Ficamos no quarto com papai até a
noite. Mamãe foi em casa tomar um banho e voltou em seguida. A impressão que eu
tinha é que a cidade inteira estava indo visitar meu pai. Combinamos de passar
o final de semana na nossa cidade e Guto voltou na sexta-feira pela manhã.
Nossa mãe gostou que ficássemos por lá. Durante aquele fim de semana, auxiliaríamos
mamãe nos cuidados com ele, em casa, assim que fosse liberado do hospital.
Também na sexta-feira eu não
liguei o celular. Fiquei imaginando o que Nando poderia estar pensando. Estaria
preocupado achando que eu morri? Ou que eu estaria fugindo dele... Ele também
poderia estar procurando consolo nos braços de Raquel, já que a nova namorada
estava ausente, em lugar incerto e não sabido. Felizmente, quando meu pai
voltou para casa, ele se tornou o centro das atenções e mamãe e Rafa não
perguntaram nada sobre meu namoro. E eu fiquei doente. Passei com enxaqueca e
enjoada, atirada no sofá. Não as ajudei nos cuidados com papai. Não comi, não
bebi, sentia-me fraca. Papai se recusou a ficar na cama, ficando ao meu lado,
na sala. As visitas iam e vinham e me encontravam pálida, inerte. Todos
pensavam que eu estava abalada pelo acidente. Deixei o celular dentro do
guarda-roupa, bem distante de mim. Para não fugir do habitual, menti que o
tinha perdido quando lá pelas tantas a Rafa perguntou se o Nando havia ligado.
Então meu pai resolveu comentar:
− Achei que hoje eu conheceria
este seu namorado secreto.
Fiquei mais pálida do que já
estava. Respondi tensa:
− Ele está viajando, pai. E o
Nando é uma pessoa muito ocupada.
Meu pai me olhou como se não
acreditasse naquela minha desculpa esfarrapada.
− Quer dizer que se eu tivesse
morrido, ele não teria vindo ao meu enterro por estar a serviço?
− Pai, por favor… - pedi,
revirando os olhos irritada – Não comece a me provocar.
Aparecendo da cozinha com um
prato de sopa, mamãe disse:
− Também pensei que conheceria
meu genro misterioso.
− Ele não tem nada, absolutamente
nada de misterioso. É um cara comum. O que é isto? – perguntei quando minha mãe
colocou o prato de sopa na minha frente.
− Coma. Você está muito magra e
não pode ficar doente agora que arranjou um emprego novo.
Sorvi algumas colheradas daquela
sopa deliciosa, ainda escutando comentários sobre meu namoro.
− Da próxima vez que você vier
aqui traga seu namorado, Paulinha. Ou ele é tão bem sucedido que não quer
conhecer sua família pobre?
− Ele já manifestou vontade de
vir conhecer vocês – respondi emburrada – Só que o momento ainda não aconteceu.
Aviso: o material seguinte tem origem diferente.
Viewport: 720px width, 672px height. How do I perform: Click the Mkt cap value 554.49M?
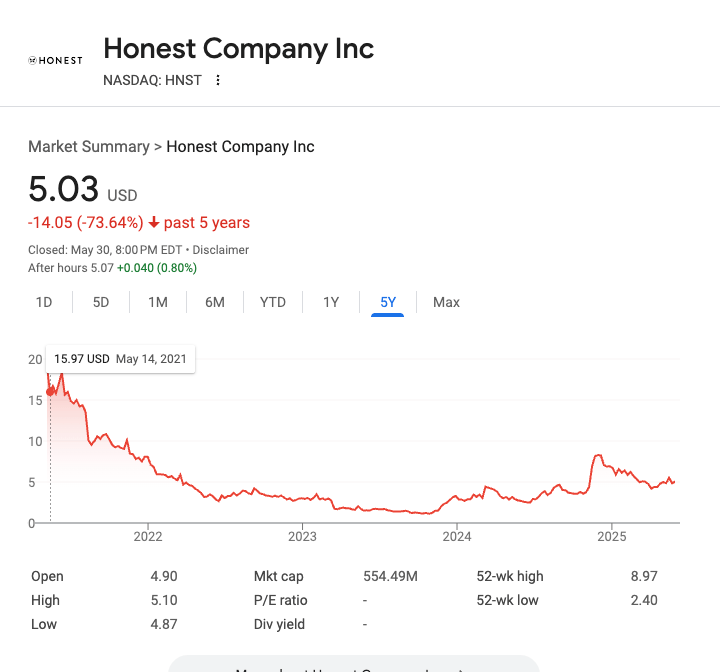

− Você não está escondendo suas
origens, não é mesmo, minha filha? – perguntou mamãe, subitamente desconfiada
de alguma coisa.
Lutei para não ficar vermelha.
Fiquei soprando a sopa, embora ela não estivesse mais quente. Meu Deus, o cerco
se fechava. Quando não era Nando, eram meus pais.
− Não, claro que não. Vou
esconder o quê?
− Que não pertencemos ao mesmo
nível social dele.
Não a encarando diretamente,
disse:
− Ele sabe disso. Mas acho que
não se importa.
− Já conhece os pais dele?
Meu pai fez a pergunta e ela soou
ácida nos meus ouvidos. Socorro.
− Não
− Por quê?
− Porque não. Porque eu não quero
– e dizendo isto, devolvi o prato para minha mãe, aborrecida e nervosa – Vocês
fazem perguntas demais. Meu namoro está apenas no início. Boa noite. Eu vou
dormir.
Levantei-me do sofá, respirando
fundo para não estontear. Fui para o quarto e me joguei na minha antiga cama.
Dormi imediatamente, um sono recheado de pesadelos com o Nando.